すなわち,本件出願の出願前において,660mm以上の長辺及び370mm以上の短辺を有する矩形(30インチ以上)の液晶セルに対応する外形の偏光板は,ありふれたものである。例えば,引用文献5の【0022】には,「偏光板Aの形状は特に制限されないが,長辺700mm以上短辺400mm以上の方形(典型的には長方形)の偏光板枚葉体であることが好ましい。」と記載されている。また,引用文献7の【0133】及び【0134】には,それぞれ,「偏光板を,偏光子の延伸方向に711mm,垂直方向に405mmの長方形にカットしたものを第1の偏光板とし,偏光子の延伸方向に405mm,垂直方向に700mmの長方形にカットしたものを第2の偏光板とした。」及び「IPSモードの液晶セルを含む液晶表示装置[LGD社製の液晶テレビ:型式32LE7500の液晶パネル(画面サイズ:32インチ)]から,液晶パネルを取り出し,液晶セルの上下に配置されていた光学フィルムを全て取り除いた後,前記液晶セルのガラス面(表裏)を洗浄した。このようにして液晶セルAを作製した。上記偏光板のセットにおける第1の偏光板と第2の偏光板を,それぞれ,前記液晶セルAの視認側とその反対側(バックライト側)に,アクリル系粘着剤(厚み20μm)を介して貼り合わせて液晶パネルを作製した。」と記載されている。
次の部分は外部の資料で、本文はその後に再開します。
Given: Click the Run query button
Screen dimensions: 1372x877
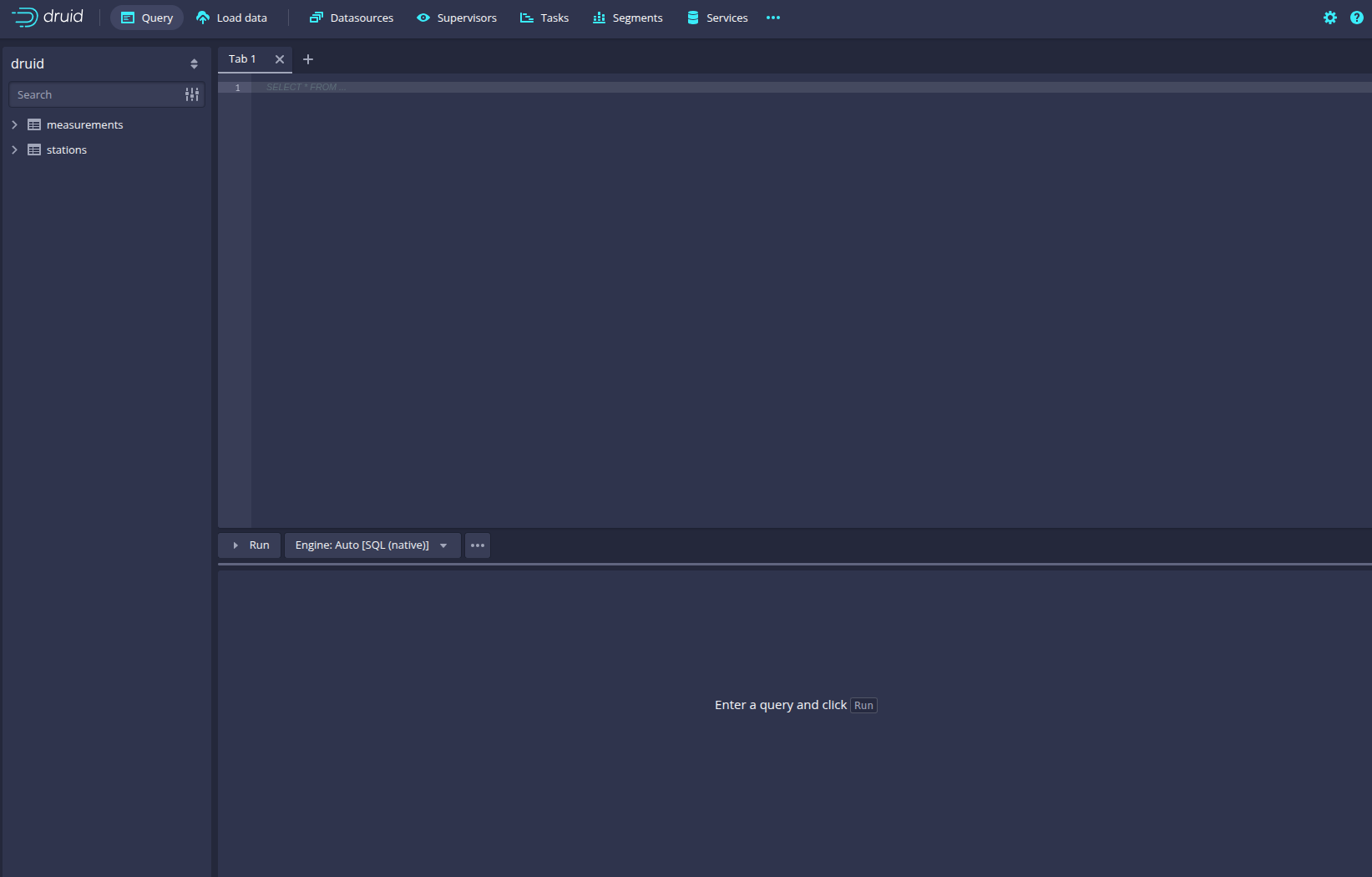Looking at the screenshot, I should (x=250, y=545).
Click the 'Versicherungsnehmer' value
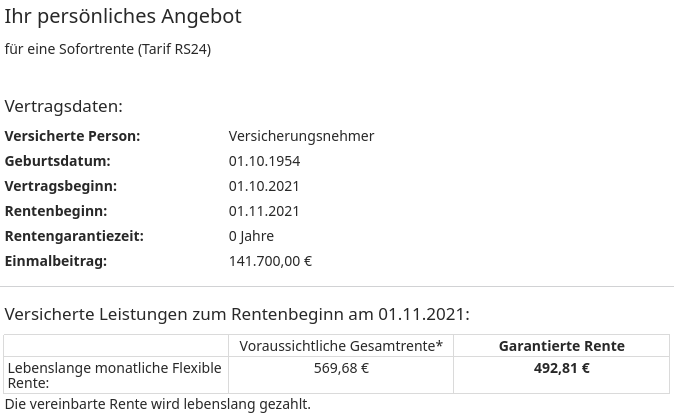The width and height of the screenshot is (674, 418). pyautogui.click(x=301, y=136)
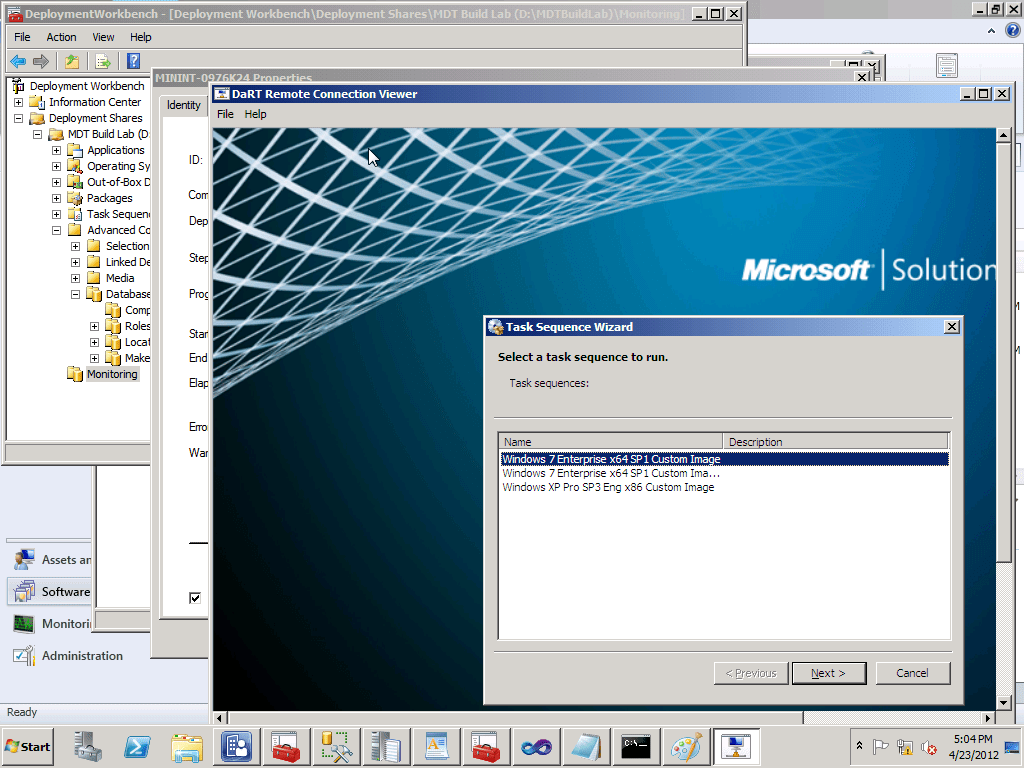1024x768 pixels.
Task: Expand the Applications tree node
Action: [57, 149]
そうしてみると,本件出願の出願前の技術水準を前提とする当業者が,上記液晶セルの外形形状に合わせて,引用発明の「偏光板」を「外形形状は660mm以上の長辺及び370mm以上の短辺を有する矩形」のものとすることは,容易に発明できたことである。

ところで,引用文献1の【0002】には,「近年,液晶表示装置のノート型パーソナルコンピュータや携帯電話などモバイル機器への展開などに伴い,薄肉軽量化が求められている」と記載されており,この記載を前提にすると,引用発明の偏光板は,比較的小さなサイズを前提にしたものと考えることもできる。
しかしながら,引用文献1の【0002】には,「偏光子層(偏光フィルム)においては,高い光学性能が求められる」とも記載され,また,引用発明の偏光板の偏光度は99.98%と優れている。
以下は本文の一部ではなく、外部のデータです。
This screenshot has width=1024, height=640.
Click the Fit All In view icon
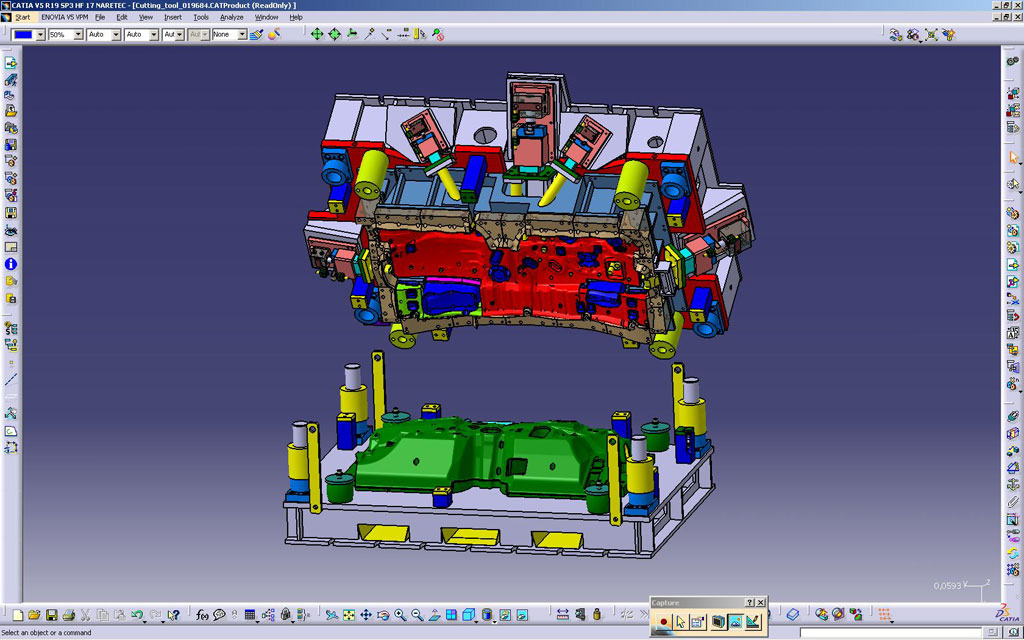click(x=349, y=614)
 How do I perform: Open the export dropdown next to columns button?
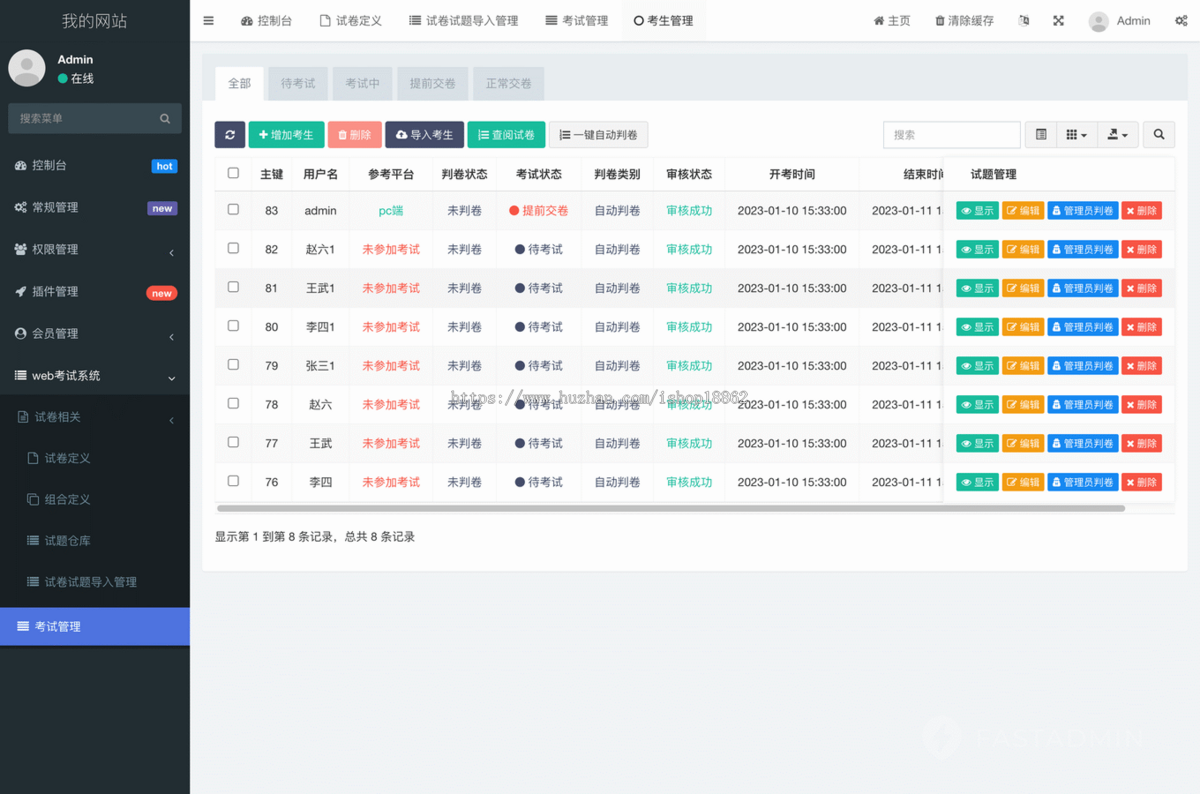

そうしてみると,引用発明の偏光板は,高い偏光度(コントラスト)が求められる,大画面の液晶表示装置にも適したものといえる。また,30インチ以上の液晶表示装置においても,薄肉化や軽量化が求められることは明らかである。
なお,引用発明と同様の偏光子の製造方法が記載された特開2013-186399号公報の【0070】には,「本発明で用いられる積層フィルムの延伸前の幅方向の長さは,たとえば,100?1000mmである」(下線は当合議体が付した。)と記載されているから,引用発明が前提とする製造方法において「外形形状は660mm以上の長辺及び370mm以上の短辺を有する矩形」の偏光板を製造できることは明らかである。

ウ 相違点3について
光学フィルムの製造をクリーン度の高い環境下で行うことは一般的に求められる要求であり,また,偏光板の製造において,フィルムの貼合を特にクリーン度の高い環境で行うことも知られている。例えば,引用文献2の【0009】及び【0031】には,それぞれ,「本発明者は,光学フィルムに保護フィルムを貼合してフィルム積層体を作製する貼合装置が設置されているエリアを局所的に囲うことで該エリアのクリーン度をクリーンルーム内の他の領域よりも向上させることが容易になることに着目して上記課題を解決すべく鋭意検討を行った。」及び「具体的には,前記クリーンルームは,例えば,第2のエリアのクリーン度(C2)をクラス100以下,第1のエリアのクリーン度(C1)をクラス1000以下,その他の領域のクリーン度(C0)をクラス10000以下とすれば良い。」と記載されている。また,引用文献3の【0318】には,「本発明のフィルムを作成するためには,前記したように塗布液の精密濾過操作と同時に,塗布部における塗布工程および乾燥室で行われる乾燥工程が高い清浄度の空気雰囲気下で行われ,かつ塗布が行われる前に,フィルム上のゴミ,ほこりが充分に除かれていることが好ましい。塗布工程および乾燥工程の空気清浄度は,米国連邦規格209Eにおける空気清浄度の規格に基づき,クラス10(0.5μm以上の粒子が353個/(立方メートル)以下)以上であることが望ましく,更に好ましくはクラス1(0.5μm以上の粒子が35.5個/(立方メートル)以下)以上であることが望ましい。」と記載されている。さらに,引用文献4の【0033】には,「本実施の形態において,光学補償フィルムの製造ライン10全体,特にバー塗布装置11A,11Bは,クリーンルーム等の清浄な雰囲気に設置するとよい。その際,清浄度はクラス1000以下が好ましく,クラス100以下がより好ましく,クラス10以下が更に好ましい。」と記載されている。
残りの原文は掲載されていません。